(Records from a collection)
---------------

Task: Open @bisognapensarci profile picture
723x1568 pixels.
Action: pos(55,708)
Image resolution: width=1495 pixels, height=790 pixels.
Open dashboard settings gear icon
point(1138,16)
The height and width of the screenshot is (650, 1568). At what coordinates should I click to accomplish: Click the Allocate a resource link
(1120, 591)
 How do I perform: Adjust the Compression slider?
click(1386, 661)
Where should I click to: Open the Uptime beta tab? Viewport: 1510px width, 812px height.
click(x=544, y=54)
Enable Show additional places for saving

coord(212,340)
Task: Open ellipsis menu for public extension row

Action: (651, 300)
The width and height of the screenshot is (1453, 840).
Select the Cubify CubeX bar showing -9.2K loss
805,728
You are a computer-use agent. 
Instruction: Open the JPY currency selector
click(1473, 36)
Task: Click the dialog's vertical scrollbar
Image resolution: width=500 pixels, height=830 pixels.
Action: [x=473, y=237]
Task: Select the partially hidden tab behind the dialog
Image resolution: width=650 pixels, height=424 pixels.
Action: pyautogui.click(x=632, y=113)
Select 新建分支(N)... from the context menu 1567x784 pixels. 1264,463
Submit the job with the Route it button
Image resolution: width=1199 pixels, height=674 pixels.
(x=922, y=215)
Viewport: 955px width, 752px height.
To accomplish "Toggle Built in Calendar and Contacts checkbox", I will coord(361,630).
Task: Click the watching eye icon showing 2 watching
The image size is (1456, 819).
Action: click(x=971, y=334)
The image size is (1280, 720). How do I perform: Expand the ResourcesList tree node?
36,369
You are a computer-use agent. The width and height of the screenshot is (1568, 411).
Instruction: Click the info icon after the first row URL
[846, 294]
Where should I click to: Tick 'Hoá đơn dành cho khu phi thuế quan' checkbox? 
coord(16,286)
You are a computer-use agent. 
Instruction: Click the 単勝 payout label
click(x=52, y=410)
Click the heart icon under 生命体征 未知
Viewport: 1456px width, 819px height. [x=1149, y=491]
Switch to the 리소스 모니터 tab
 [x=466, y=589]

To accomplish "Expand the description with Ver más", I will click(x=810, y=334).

---------------

▶ **PROBLEM TO SOLVE**: Tally the lines in the records that contain the string "size", and give only the number.

▶ **RESULT**: 2